*** PAGE EXCERPT ***

Researcher Kevin McElwee -- one of only a few people in the world who hold a doctoral degree in hair biology -- thinks a cure for baldness that uses the technique of hair cloning could be commercially available within 10 years.
Hair cloning is a slang term for engineered hair growth. The process involves isolating a group of cells at the base of the hair follicle -- the living part of hair rooted in the skin. Once the follicular cells are multiplied in a laboratory, they can then be implanted back into the donor’s scalp where they divide to create new follicles and generate new hair.
A sample of about 10 hairs could produce several million cultured cells, which, in turn, could grow several thousand hairs.
Scientists have been studying hair cloning in animal models for a few years, but McElwee is the first investigator to demonstrate exactly how cloning works.
“Now that we have proof of how this process works, we can accelerate the research toward creating a limitless supply of hair -- in effect, a cure for baldness,” says the 34-year-old.

*** End of PAGE EXCERPT ***
*** STUDY MATERIAL ***

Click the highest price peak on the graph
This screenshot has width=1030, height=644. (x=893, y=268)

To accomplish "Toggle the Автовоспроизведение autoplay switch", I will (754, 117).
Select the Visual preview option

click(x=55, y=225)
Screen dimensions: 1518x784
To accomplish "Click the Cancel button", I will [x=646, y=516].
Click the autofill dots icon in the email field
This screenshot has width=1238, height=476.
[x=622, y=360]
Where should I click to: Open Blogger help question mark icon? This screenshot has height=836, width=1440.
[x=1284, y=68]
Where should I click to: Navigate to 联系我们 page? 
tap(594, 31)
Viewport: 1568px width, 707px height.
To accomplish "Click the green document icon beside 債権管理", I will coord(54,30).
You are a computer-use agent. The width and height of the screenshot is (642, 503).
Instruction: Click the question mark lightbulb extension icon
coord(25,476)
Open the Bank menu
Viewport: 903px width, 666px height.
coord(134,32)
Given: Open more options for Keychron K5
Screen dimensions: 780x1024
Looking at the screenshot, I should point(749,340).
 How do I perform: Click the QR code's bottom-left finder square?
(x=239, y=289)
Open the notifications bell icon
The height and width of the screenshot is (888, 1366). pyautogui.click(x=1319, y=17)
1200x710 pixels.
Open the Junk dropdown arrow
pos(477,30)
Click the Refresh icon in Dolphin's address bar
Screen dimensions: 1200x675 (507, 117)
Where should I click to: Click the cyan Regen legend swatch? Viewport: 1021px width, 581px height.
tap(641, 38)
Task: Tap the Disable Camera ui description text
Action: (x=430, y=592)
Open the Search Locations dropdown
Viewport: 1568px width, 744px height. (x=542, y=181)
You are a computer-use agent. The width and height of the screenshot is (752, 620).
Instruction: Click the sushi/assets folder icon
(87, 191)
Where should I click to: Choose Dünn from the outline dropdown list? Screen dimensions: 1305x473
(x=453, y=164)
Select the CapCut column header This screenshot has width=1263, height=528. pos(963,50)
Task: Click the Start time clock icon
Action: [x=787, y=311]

*** End of STUDY MATERIAL ***

**WORK TO BE COMPLETED:**
Continue the article on hair cloning research, beginning immediately after its final sentence. The records are not required for the work that follows.

**OUTPUT OF THE EXERCISE:**
While early results are promising, he estimates it will take almost a decade of further study, clinical trials and meeting regulatory requirements before cloning is widely available.
Common or pattern balding affects about 20 per cent of men in their 20s. By age 50, about half the male population and 20 per cent of women have problems with baldness or hair thinning.
An expert in the cellular mechanics of hair loss and growth, McElwee was recruited by Dr. Jerry Shapiro, a world authority on hair disorders, to join the division of dermatology in UBC’s department of medicine in March 2004. Also an investigator with the Vancouver Coastal Health Research Institute, McElwee came to Canada from Philipp University in Germany where he was a senior scientist in the department of dermatology.
A biologist and immunologist, McElwee completed his unique PhD in the immunological mechanisms involved in alopecia areata, an inflammatory hair loss disease that can affect men, women and children and cause full body hair loss. The cause of the disease is not fully understood but it is believed that an individual’s own immune system prevents hair follicles from producing hair fibre.
This month, McElwee will travel to the International Meeting of Hair Research Societies in Berlin to present his findings on the cells believed to be the primary culprits in causing the disease.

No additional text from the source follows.